[Information supplied — start]

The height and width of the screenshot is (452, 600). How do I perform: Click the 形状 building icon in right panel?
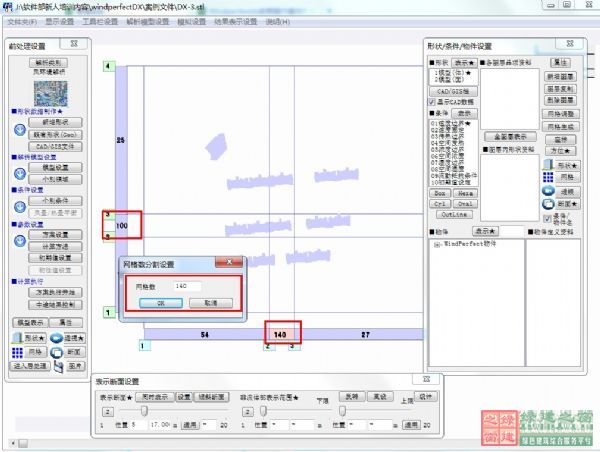(x=548, y=163)
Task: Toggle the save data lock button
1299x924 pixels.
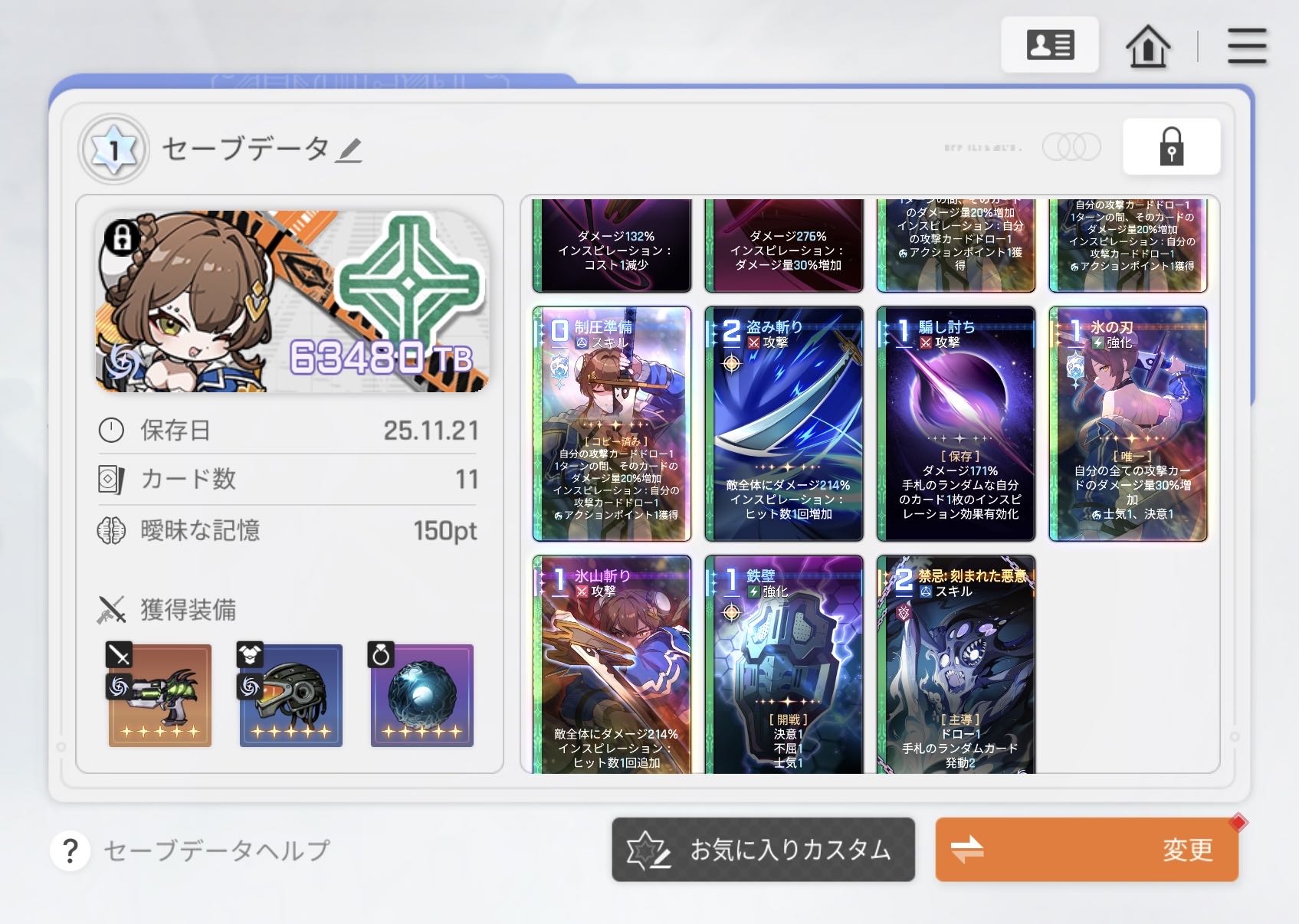Action: [1171, 146]
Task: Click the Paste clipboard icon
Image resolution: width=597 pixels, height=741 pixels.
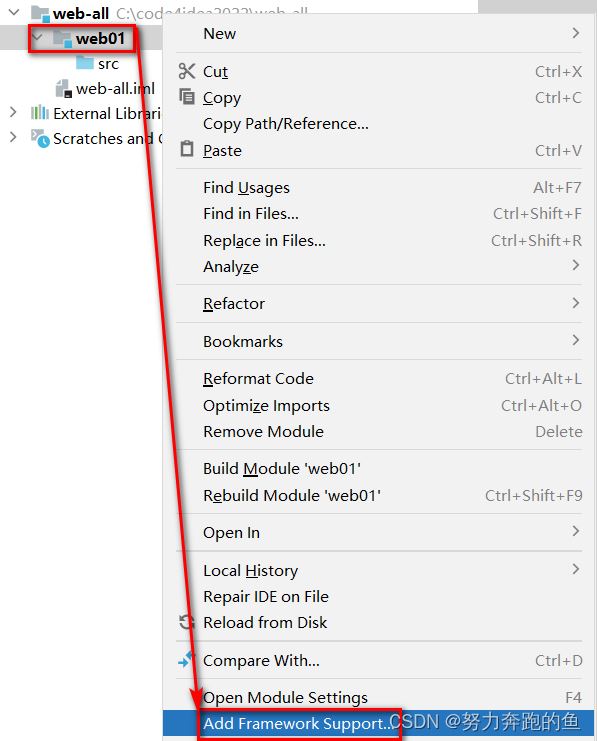Action: pyautogui.click(x=187, y=149)
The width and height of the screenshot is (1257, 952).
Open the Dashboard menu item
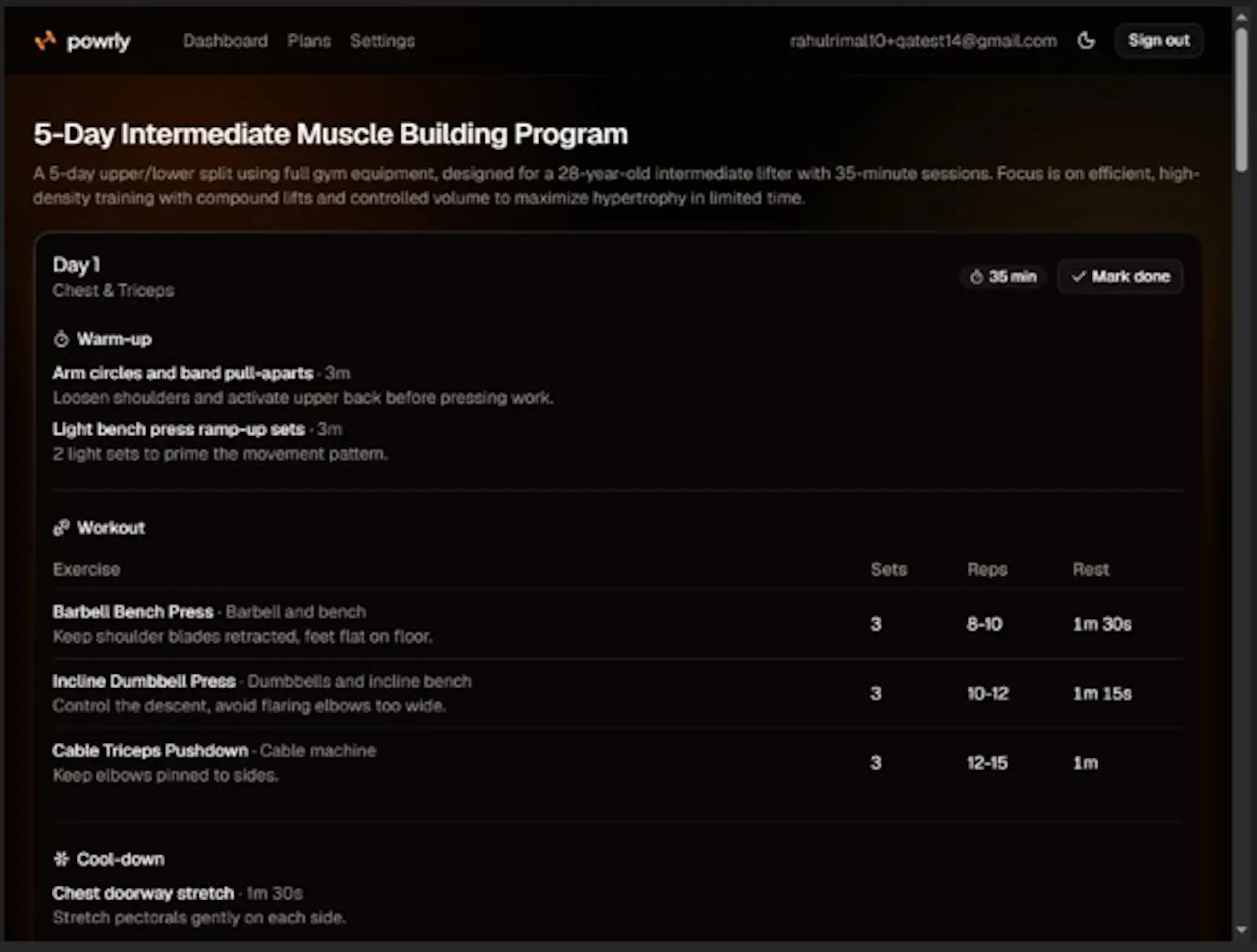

[Information supplied — finish]

Task objective :: Starting with the line that has "1299x924 pixels." and ending with the last line of the records, retype every line exactly and only those lines. Do not include the pictures.

Written response ::
1299x924 pixels.
Action: [1171, 146]
Task: Click the Paste clipboard icon
Image resolution: width=597 pixels, height=741 pixels.
Action: pyautogui.click(x=187, y=149)
The width and height of the screenshot is (1257, 952).
Open the Dashboard menu item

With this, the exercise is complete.